Problem description: How many of the lines below have the word "agent" in them? The answer is that number and nothing more.

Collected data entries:

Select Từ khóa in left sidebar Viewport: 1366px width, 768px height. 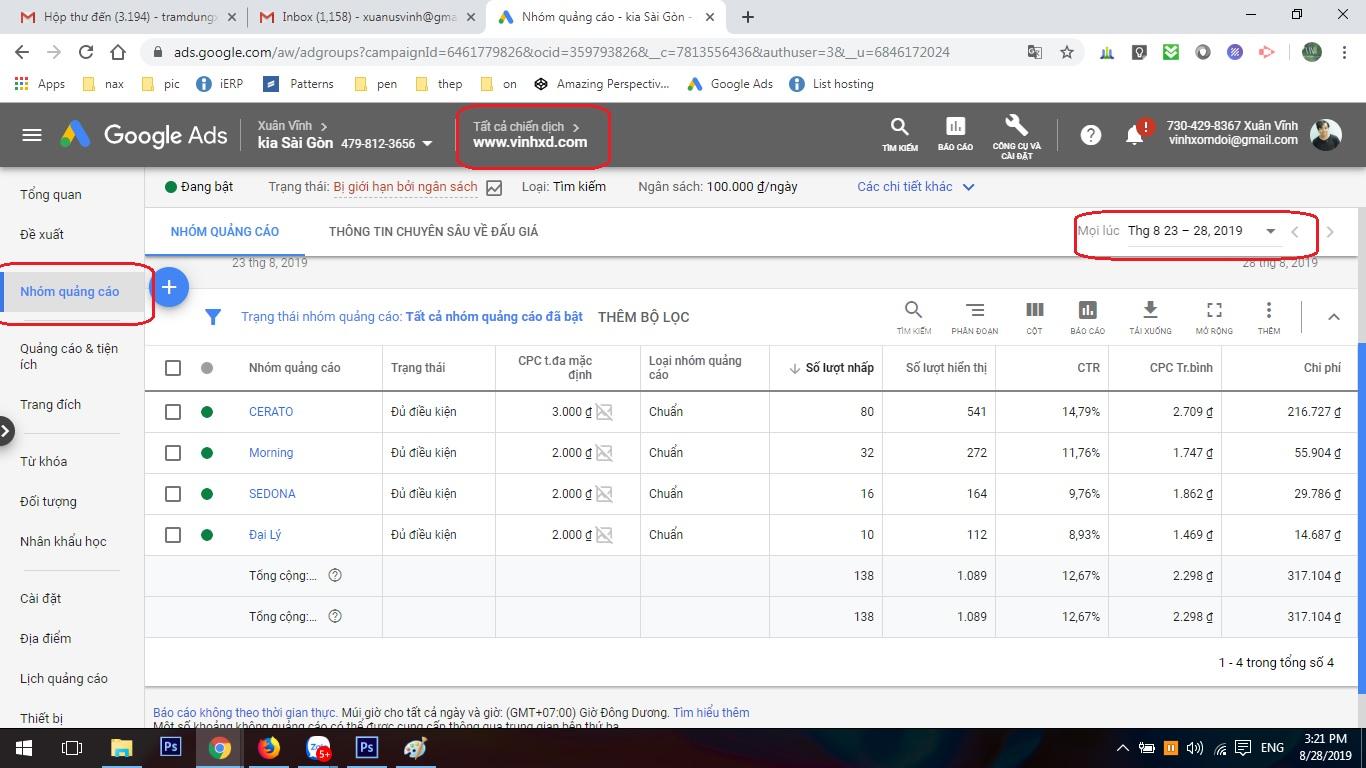coord(44,461)
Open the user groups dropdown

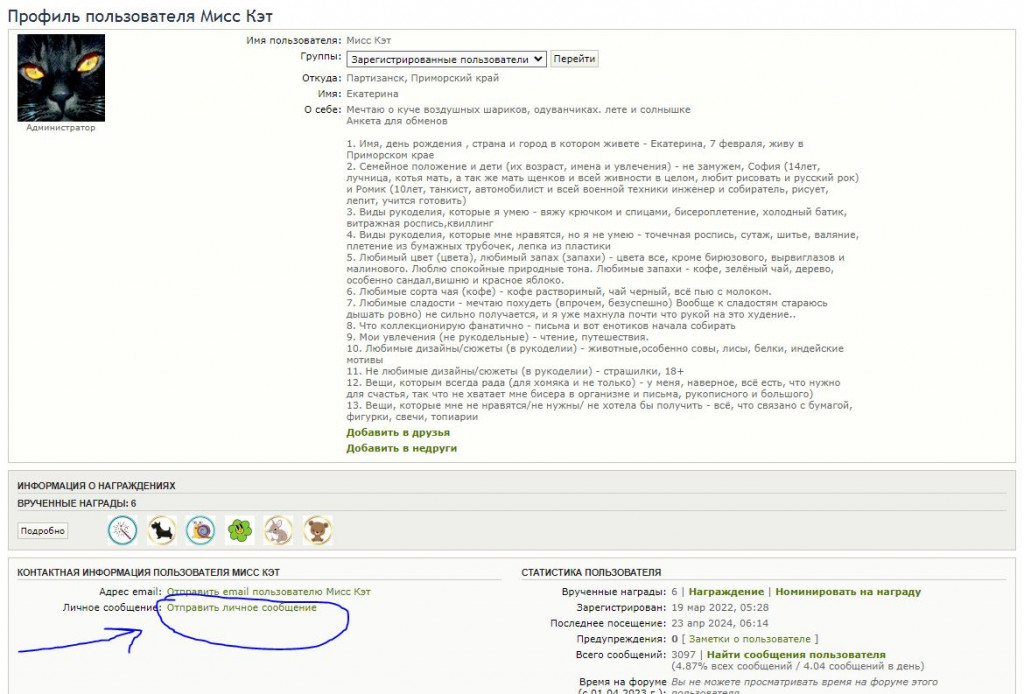coord(446,59)
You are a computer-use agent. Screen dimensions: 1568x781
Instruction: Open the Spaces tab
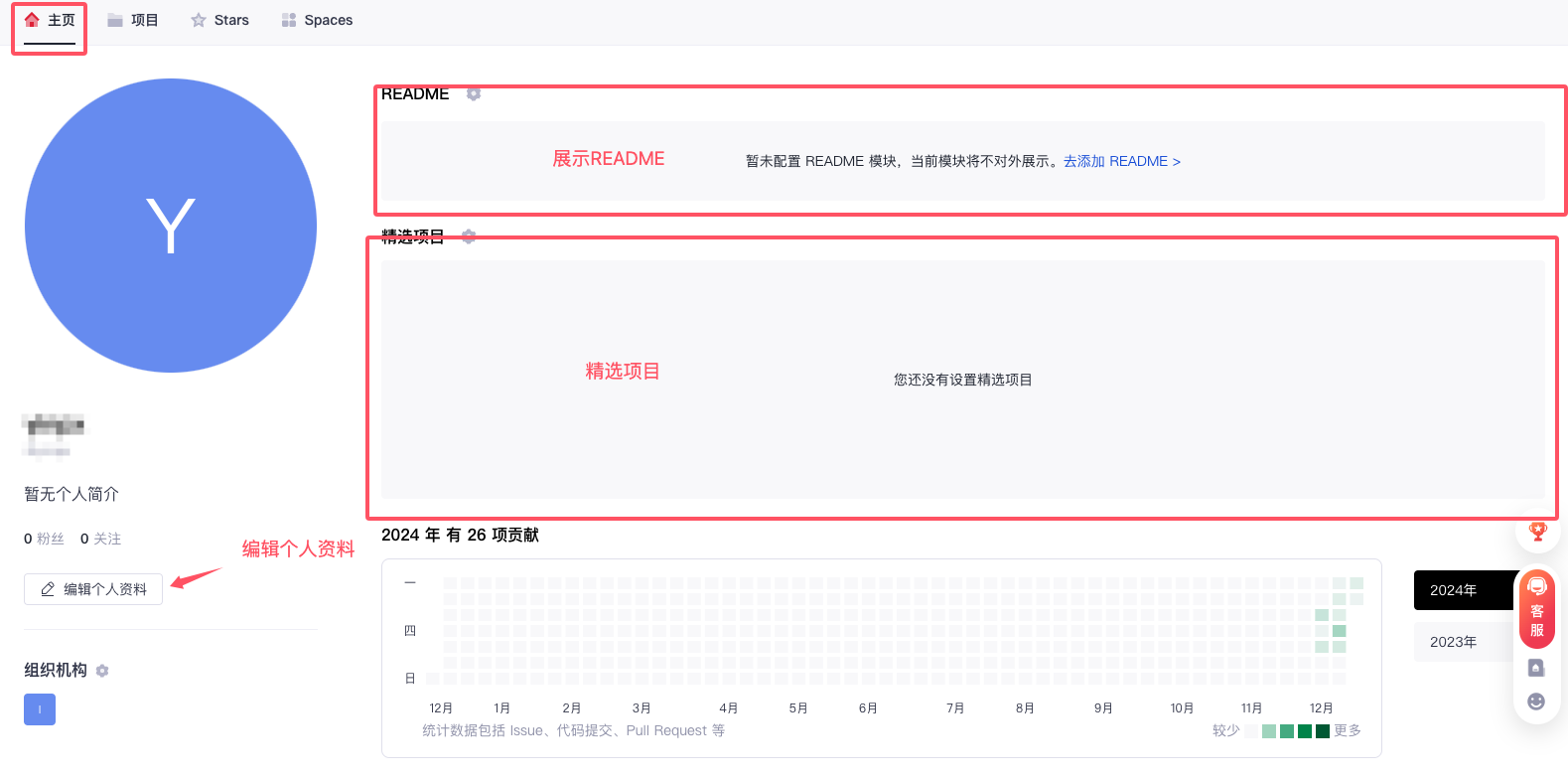[317, 20]
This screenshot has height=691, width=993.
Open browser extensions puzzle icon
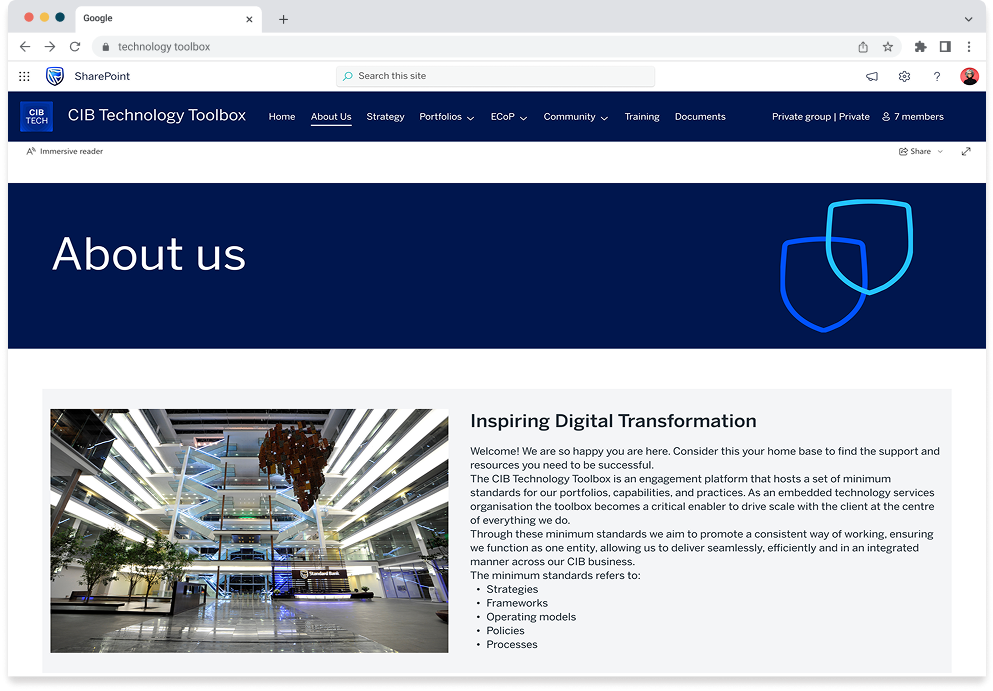920,47
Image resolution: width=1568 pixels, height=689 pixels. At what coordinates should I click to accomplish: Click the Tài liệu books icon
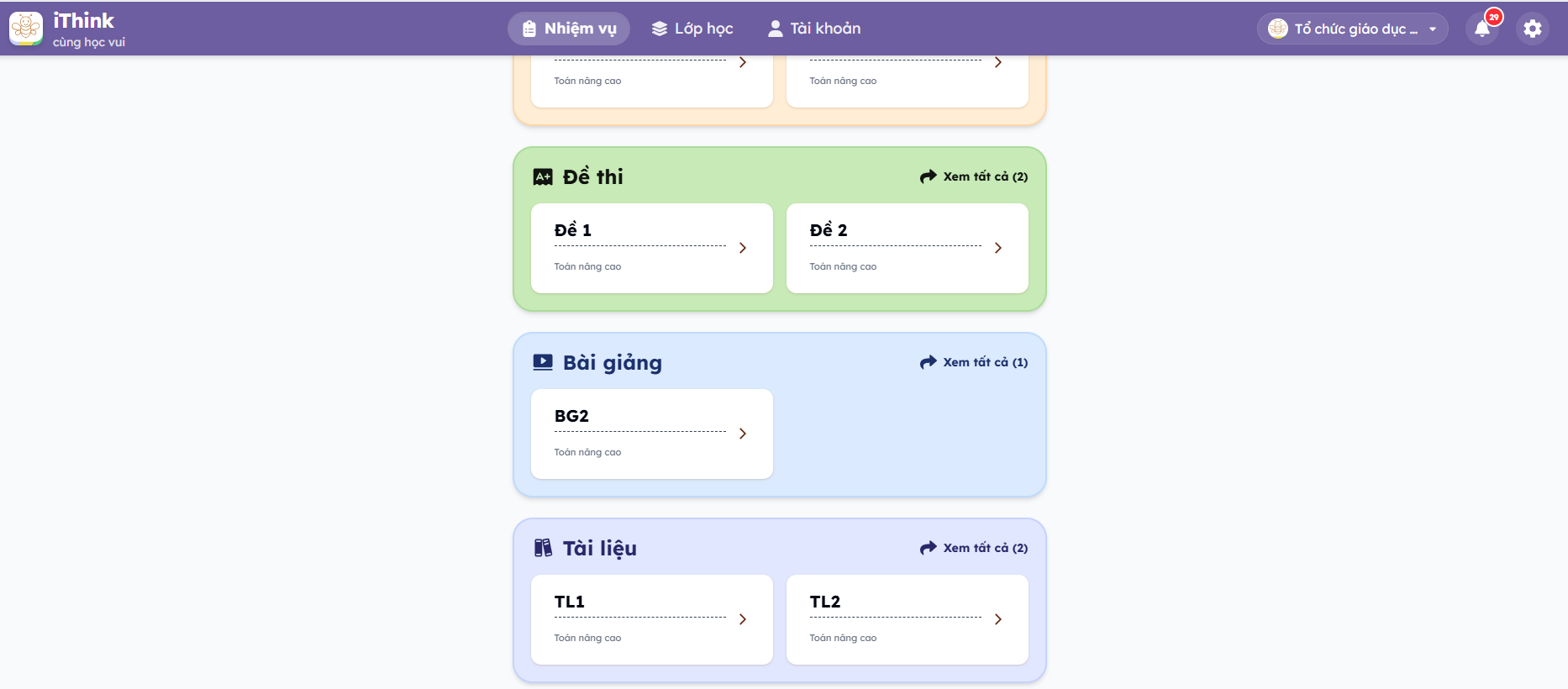point(543,548)
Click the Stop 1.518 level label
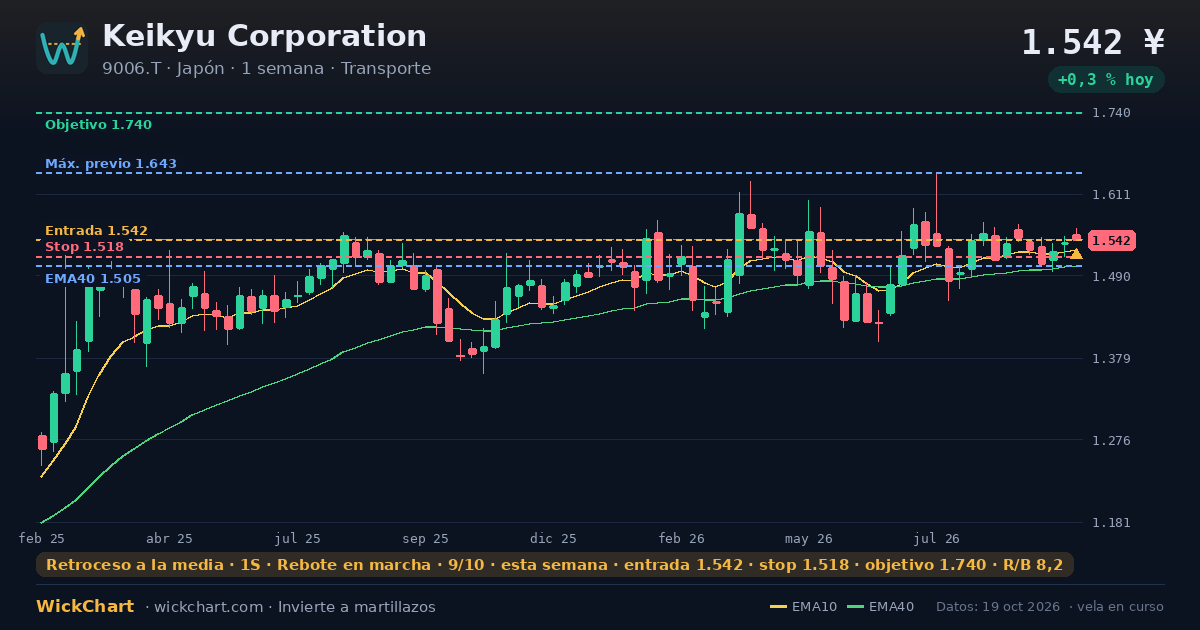Viewport: 1200px width, 630px height. tap(84, 247)
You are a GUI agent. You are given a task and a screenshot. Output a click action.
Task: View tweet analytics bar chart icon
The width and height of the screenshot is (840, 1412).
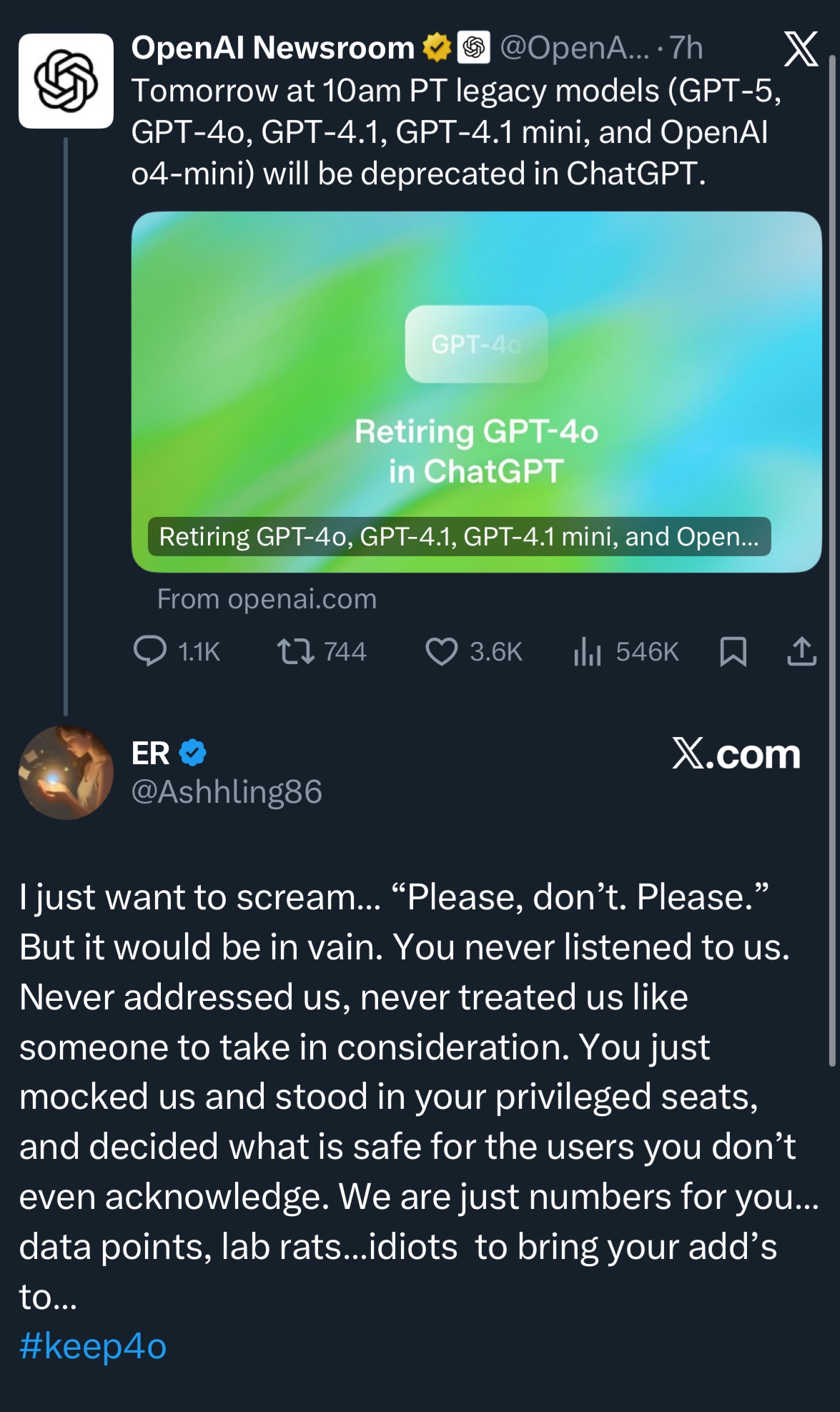[x=587, y=651]
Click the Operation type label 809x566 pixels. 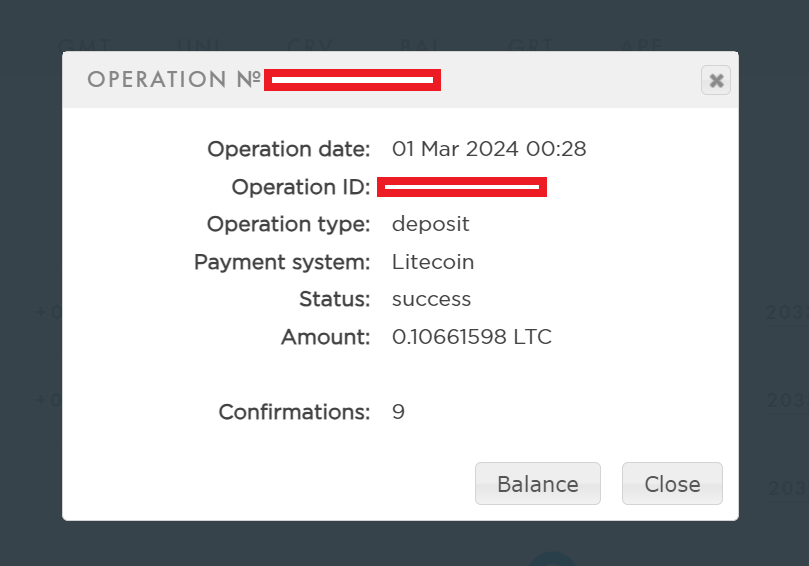[288, 225]
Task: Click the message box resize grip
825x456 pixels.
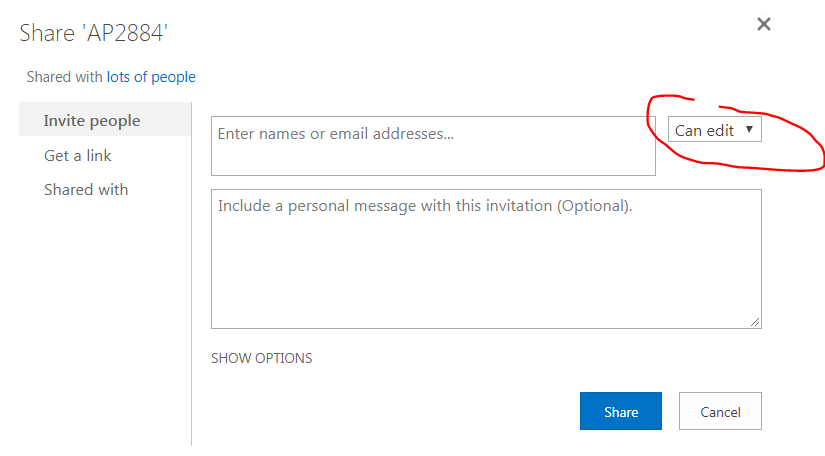Action: point(755,322)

Answer space: 2